REQUIRED WORK ▸ Write out every entry in full. Leave nothing out.

[Stored records]
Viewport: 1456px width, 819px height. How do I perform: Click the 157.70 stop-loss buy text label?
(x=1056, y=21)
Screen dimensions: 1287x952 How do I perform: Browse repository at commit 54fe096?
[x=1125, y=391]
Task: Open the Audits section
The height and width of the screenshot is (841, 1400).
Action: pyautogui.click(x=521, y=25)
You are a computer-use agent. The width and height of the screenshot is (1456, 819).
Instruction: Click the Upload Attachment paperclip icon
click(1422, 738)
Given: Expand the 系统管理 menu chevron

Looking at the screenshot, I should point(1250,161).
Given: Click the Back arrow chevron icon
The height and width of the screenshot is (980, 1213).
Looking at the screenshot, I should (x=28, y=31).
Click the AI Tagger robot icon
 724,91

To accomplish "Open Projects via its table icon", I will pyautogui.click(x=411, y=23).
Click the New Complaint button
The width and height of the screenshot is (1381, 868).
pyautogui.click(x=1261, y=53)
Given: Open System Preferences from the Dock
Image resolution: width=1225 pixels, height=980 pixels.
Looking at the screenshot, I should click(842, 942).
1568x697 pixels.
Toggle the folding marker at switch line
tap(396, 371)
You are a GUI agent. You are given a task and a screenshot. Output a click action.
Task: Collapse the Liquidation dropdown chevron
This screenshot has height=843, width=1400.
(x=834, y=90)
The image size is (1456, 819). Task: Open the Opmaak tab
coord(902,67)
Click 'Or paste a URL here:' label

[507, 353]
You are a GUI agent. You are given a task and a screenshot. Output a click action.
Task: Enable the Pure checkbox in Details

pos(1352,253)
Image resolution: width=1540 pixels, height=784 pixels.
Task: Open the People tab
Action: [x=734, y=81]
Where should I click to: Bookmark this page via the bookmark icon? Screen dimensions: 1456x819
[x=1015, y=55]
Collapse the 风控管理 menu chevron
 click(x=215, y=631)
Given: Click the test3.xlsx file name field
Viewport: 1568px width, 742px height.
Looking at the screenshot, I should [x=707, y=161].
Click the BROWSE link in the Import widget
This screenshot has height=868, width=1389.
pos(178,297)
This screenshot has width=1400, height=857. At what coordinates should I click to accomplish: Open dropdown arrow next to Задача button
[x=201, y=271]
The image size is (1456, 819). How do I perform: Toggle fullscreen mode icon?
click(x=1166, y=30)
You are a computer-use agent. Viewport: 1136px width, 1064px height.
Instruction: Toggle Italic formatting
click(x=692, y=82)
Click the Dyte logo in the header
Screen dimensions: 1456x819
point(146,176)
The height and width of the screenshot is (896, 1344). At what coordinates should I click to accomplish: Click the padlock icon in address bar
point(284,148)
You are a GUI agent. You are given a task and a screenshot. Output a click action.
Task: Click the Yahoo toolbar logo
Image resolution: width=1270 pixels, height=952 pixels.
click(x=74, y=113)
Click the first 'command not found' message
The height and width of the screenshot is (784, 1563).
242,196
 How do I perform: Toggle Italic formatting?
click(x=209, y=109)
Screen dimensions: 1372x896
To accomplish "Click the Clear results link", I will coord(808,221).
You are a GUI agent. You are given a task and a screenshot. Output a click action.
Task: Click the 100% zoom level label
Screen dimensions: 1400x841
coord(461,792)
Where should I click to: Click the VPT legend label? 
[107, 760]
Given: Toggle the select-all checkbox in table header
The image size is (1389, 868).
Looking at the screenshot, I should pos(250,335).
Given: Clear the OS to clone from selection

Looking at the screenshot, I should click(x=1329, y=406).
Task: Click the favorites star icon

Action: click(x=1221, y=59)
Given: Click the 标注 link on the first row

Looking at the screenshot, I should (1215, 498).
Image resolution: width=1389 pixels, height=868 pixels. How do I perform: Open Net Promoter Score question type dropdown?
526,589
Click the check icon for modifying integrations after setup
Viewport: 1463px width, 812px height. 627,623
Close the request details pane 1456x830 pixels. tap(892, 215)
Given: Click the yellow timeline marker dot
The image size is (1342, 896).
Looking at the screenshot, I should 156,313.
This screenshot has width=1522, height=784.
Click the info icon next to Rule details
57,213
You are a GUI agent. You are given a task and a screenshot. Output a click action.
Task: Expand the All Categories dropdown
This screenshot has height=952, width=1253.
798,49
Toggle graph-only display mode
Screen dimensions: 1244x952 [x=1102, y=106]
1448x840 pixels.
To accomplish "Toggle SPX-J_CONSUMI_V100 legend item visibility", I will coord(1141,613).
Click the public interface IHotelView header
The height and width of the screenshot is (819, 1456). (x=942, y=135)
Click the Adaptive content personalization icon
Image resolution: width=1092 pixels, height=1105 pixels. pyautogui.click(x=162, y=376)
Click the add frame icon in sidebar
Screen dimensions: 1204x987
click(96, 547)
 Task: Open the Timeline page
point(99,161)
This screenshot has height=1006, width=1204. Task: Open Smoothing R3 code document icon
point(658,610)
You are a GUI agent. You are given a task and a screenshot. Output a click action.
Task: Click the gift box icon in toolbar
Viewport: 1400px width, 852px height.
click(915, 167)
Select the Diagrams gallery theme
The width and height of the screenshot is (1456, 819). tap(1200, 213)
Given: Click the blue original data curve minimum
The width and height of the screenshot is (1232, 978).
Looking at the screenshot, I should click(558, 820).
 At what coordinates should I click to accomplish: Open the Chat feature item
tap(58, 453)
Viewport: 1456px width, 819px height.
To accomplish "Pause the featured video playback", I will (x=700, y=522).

PROBLEM SOLUTION ▸
Viewport: 1456px width, 819px height. How do I perform: Click the 157.70 stop-loss buy text label?
(x=1056, y=21)
Screen dimensions: 1287x952 How do I perform: Browse repository at commit 54fe096?
[x=1125, y=391]
Task: Open the Audits section
The height and width of the screenshot is (841, 1400).
Action: pyautogui.click(x=521, y=25)
You are a computer-use agent. The width and height of the screenshot is (1456, 819).
Instruction: Click the Upload Attachment paperclip icon
click(1422, 738)
Given: Expand the 系统管理 menu chevron

Looking at the screenshot, I should point(1250,161).
Given: Click the Back arrow chevron icon
The height and width of the screenshot is (980, 1213).
Looking at the screenshot, I should (x=28, y=31).
Click the AI Tagger robot icon
 724,91

To accomplish "Open Projects via its table icon", I will pyautogui.click(x=411, y=23).
Click the New Complaint button
The width and height of the screenshot is (1381, 868).
pyautogui.click(x=1261, y=53)
Given: Open System Preferences from the Dock
Image resolution: width=1225 pixels, height=980 pixels.
Looking at the screenshot, I should click(842, 942).
1568x697 pixels.
Toggle the folding marker at switch line
tap(396, 371)
You are a GUI agent. You are given a task and a screenshot. Output a click action.
Task: Collapse the Liquidation dropdown chevron
This screenshot has height=843, width=1400.
(x=834, y=90)
The image size is (1456, 819). Task: Open the Opmaak tab
coord(902,67)
Click 'Or paste a URL here:' label

[507, 353]
You are a GUI agent. You are given a task and a screenshot. Output a click action.
Task: Enable the Pure checkbox in Details

pos(1352,253)
Image resolution: width=1540 pixels, height=784 pixels.
Task: Open the People tab
Action: [x=734, y=81]
Where should I click to: Bookmark this page via the bookmark icon? Screen dimensions: 1456x819
[x=1015, y=55]
Collapse the 风控管理 menu chevron
 click(x=215, y=631)
Given: Click the test3.xlsx file name field
Viewport: 1568px width, 742px height.
Looking at the screenshot, I should [x=707, y=161].
Click the BROWSE link in the Import widget
This screenshot has height=868, width=1389.
pos(178,297)
This screenshot has width=1400, height=857. At what coordinates should I click to accomplish: Open dropdown arrow next to Задача button
[x=201, y=271]
The image size is (1456, 819). How do I perform: Toggle fullscreen mode icon?
click(x=1166, y=30)
You are a computer-use agent. Viewport: 1136px width, 1064px height.
Instruction: Toggle Italic formatting
click(x=692, y=82)
Click the Dyte logo in the header
Screen dimensions: 1456x819
point(146,176)
The height and width of the screenshot is (896, 1344). At what coordinates should I click to accomplish: Click the padlock icon in address bar
point(284,148)
You are a GUI agent. You are given a task and a screenshot. Output a click action.
Task: Click the Yahoo toolbar logo
Image resolution: width=1270 pixels, height=952 pixels.
click(x=74, y=113)
Click the first 'command not found' message
The height and width of the screenshot is (784, 1563).
242,196
 How do I perform: Toggle Italic formatting?
click(x=209, y=109)
Screen dimensions: 1372x896
To accomplish "Click the Clear results link", I will coord(808,221).
You are a GUI agent. You are given a task and a screenshot. Output a click action.
Task: Click the 100% zoom level label
Screen dimensions: 1400x841
coord(461,792)
Where should I click to: Click the VPT legend label? 
[107, 760]
Given: Toggle the select-all checkbox in table header
The image size is (1389, 868).
Looking at the screenshot, I should pos(250,335).
Given: Clear the OS to clone from selection

Looking at the screenshot, I should click(x=1329, y=406).
Task: Click the favorites star icon

Action: click(x=1221, y=59)
Given: Click the 标注 link on the first row

Looking at the screenshot, I should (1215, 498).
Image resolution: width=1389 pixels, height=868 pixels. How do I perform: Open Net Promoter Score question type dropdown?
526,589
Click the check icon for modifying integrations after setup
Viewport: 1463px width, 812px height. 627,623
Close the request details pane 1456x830 pixels. tap(892, 215)
Given: Click the yellow timeline marker dot
The image size is (1342, 896).
Looking at the screenshot, I should 156,313.
This screenshot has width=1522, height=784.
Click the info icon next to Rule details
57,213
You are a GUI agent. You are given a task and a screenshot. Output a click action.
Task: Expand the All Categories dropdown
This screenshot has height=952, width=1253.
798,49
Toggle graph-only display mode
Screen dimensions: 1244x952 [x=1102, y=106]
1448x840 pixels.
To accomplish "Toggle SPX-J_CONSUMI_V100 legend item visibility", I will coord(1141,613).
Click the public interface IHotelView header
The height and width of the screenshot is (819, 1456). (x=942, y=135)
Click the Adaptive content personalization icon
Image resolution: width=1092 pixels, height=1105 pixels. pyautogui.click(x=162, y=376)
Click the add frame icon in sidebar
Screen dimensions: 1204x987
click(96, 547)
 Task: Open the Timeline page
point(99,161)
This screenshot has height=1006, width=1204. Task: Open Smoothing R3 code document icon
point(658,610)
You are a GUI agent. You are given a task and a screenshot. Output a click action.
Task: Click the gift box icon in toolbar
Viewport: 1400px width, 852px height.
click(915, 167)
Select the Diagrams gallery theme
The width and height of the screenshot is (1456, 819). tap(1200, 213)
Given: Click the blue original data curve minimum
The width and height of the screenshot is (1232, 978).
Looking at the screenshot, I should click(558, 820).
 At what coordinates should I click to accomplish: Open the Chat feature item
tap(58, 453)
Viewport: 1456px width, 819px height.
To accomplish "Pause the featured video playback", I will (x=700, y=522).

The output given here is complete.